Your goal – The reply should consist of the full listing, repeated word for word.

Extracted data –
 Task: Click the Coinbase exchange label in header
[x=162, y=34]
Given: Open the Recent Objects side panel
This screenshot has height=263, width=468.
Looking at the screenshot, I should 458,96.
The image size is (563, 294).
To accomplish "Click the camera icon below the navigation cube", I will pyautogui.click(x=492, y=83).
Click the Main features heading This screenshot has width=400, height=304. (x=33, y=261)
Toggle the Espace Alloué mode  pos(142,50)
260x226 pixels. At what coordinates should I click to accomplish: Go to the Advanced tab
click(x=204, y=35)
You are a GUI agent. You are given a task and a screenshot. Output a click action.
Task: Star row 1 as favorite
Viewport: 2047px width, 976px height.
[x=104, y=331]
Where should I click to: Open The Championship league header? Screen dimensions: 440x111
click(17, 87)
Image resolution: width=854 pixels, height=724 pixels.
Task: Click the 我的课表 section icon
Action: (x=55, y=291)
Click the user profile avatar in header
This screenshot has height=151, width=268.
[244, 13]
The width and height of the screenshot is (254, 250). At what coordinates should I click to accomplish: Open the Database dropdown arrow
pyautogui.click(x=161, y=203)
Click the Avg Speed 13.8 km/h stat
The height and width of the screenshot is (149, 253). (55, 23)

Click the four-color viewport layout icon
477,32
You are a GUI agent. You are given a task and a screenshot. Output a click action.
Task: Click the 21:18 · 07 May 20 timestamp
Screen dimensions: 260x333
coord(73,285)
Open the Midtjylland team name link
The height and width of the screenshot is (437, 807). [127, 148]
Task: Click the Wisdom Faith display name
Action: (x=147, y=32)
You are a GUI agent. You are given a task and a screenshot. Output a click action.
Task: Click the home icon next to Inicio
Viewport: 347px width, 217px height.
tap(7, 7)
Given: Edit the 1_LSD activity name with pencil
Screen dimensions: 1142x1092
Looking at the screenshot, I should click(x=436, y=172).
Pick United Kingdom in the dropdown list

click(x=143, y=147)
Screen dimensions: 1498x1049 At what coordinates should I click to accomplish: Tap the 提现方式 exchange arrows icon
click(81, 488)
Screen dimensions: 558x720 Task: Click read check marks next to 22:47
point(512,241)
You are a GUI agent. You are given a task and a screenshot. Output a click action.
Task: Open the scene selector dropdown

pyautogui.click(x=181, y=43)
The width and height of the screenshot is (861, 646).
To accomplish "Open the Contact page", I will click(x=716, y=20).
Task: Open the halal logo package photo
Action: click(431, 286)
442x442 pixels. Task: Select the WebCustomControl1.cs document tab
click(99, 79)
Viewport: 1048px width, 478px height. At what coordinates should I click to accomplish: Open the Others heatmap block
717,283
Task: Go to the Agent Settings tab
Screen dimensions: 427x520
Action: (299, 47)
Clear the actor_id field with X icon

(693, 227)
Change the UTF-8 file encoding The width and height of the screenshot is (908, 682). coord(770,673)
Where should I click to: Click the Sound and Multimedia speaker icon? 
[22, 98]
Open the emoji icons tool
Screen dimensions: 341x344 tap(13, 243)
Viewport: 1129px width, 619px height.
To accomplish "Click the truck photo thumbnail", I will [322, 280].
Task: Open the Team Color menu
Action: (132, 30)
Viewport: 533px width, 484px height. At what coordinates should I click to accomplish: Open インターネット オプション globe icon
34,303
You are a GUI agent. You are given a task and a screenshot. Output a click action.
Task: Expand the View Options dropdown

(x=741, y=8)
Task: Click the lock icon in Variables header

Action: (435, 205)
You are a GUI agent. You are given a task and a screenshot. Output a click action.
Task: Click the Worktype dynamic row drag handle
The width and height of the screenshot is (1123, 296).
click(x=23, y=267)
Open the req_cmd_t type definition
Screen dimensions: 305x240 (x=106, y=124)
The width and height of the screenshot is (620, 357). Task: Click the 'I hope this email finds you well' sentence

Response box –
 Task: Click the Coinbase exchange label in header
[x=162, y=34]
Given: Open the Recent Objects side panel
This screenshot has height=263, width=468.
Looking at the screenshot, I should 458,96.
The image size is (563, 294).
To accomplish "Click the camera icon below the navigation cube", I will pyautogui.click(x=492, y=83).
Click the Main features heading This screenshot has width=400, height=304. (x=33, y=261)
Toggle the Espace Alloué mode  pos(142,50)
260x226 pixels. At what coordinates should I click to accomplish: Go to the Advanced tab
click(x=204, y=35)
You are a GUI agent. You are given a task and a screenshot. Output a click action.
Task: Star row 1 as favorite
Viewport: 2047px width, 976px height.
[x=104, y=331]
Where should I click to: Open The Championship league header? Screen dimensions: 440x111
click(17, 87)
Image resolution: width=854 pixels, height=724 pixels.
Task: Click the 我的课表 section icon
Action: (x=55, y=291)
Click the user profile avatar in header
This screenshot has height=151, width=268.
[244, 13]
The width and height of the screenshot is (254, 250). At what coordinates should I click to accomplish: Open the Database dropdown arrow
pyautogui.click(x=161, y=203)
Click the Avg Speed 13.8 km/h stat
The height and width of the screenshot is (149, 253). (55, 23)

Click the four-color viewport layout icon
477,32
You are a GUI agent. You are given a task and a screenshot. Output a click action.
Task: Click the 21:18 · 07 May 20 timestamp
Screen dimensions: 260x333
coord(73,285)
Open the Midtjylland team name link
The height and width of the screenshot is (437, 807). [127, 148]
Task: Click the Wisdom Faith display name
Action: (x=147, y=32)
You are a GUI agent. You are given a task and a screenshot. Output a click action.
Task: Click the home icon next to Inicio
Viewport: 347px width, 217px height.
tap(7, 7)
Given: Edit the 1_LSD activity name with pencil
Screen dimensions: 1142x1092
Looking at the screenshot, I should click(x=436, y=172).
Pick United Kingdom in the dropdown list

click(x=143, y=147)
Screen dimensions: 1498x1049 At what coordinates should I click to accomplish: Tap the 提现方式 exchange arrows icon
click(81, 488)
Screen dimensions: 558x720 Task: Click read check marks next to 22:47
point(512,241)
You are a GUI agent. You are given a task and a screenshot. Output a click action.
Task: Open the scene selector dropdown

pyautogui.click(x=181, y=43)
The width and height of the screenshot is (861, 646).
To accomplish "Open the Contact page", I will click(x=716, y=20).
Task: Open the halal logo package photo
Action: click(431, 286)
442x442 pixels. Task: Select the WebCustomControl1.cs document tab
click(99, 79)
Viewport: 1048px width, 478px height. At what coordinates should I click to accomplish: Open the Others heatmap block
717,283
Task: Go to the Agent Settings tab
Screen dimensions: 427x520
Action: (299, 47)
Clear the actor_id field with X icon

(693, 227)
Change the UTF-8 file encoding The width and height of the screenshot is (908, 682). coord(770,673)
Where should I click to: Click the Sound and Multimedia speaker icon? 
[22, 98]
Open the emoji icons tool
Screen dimensions: 341x344 tap(13, 243)
Viewport: 1129px width, 619px height.
To accomplish "Click the truck photo thumbnail", I will [322, 280].
Task: Open the Team Color menu
Action: (132, 30)
Viewport: 533px width, 484px height. At what coordinates should I click to accomplish: Open インターネット オプション globe icon
34,303
You are a GUI agent. You are given a task and a screenshot. Output a click action.
Task: Expand the View Options dropdown

(x=741, y=8)
Task: Click the lock icon in Variables header

Action: (435, 205)
You are a GUI agent. You are given a task and a screenshot. Output a click action.
Task: Click the Worktype dynamic row drag handle
The width and height of the screenshot is (1123, 296).
click(x=23, y=267)
Open the req_cmd_t type definition
Screen dimensions: 305x240 (x=106, y=124)
The width and height of the screenshot is (620, 357). Task: Click the 'I hope this email finds you well' sentence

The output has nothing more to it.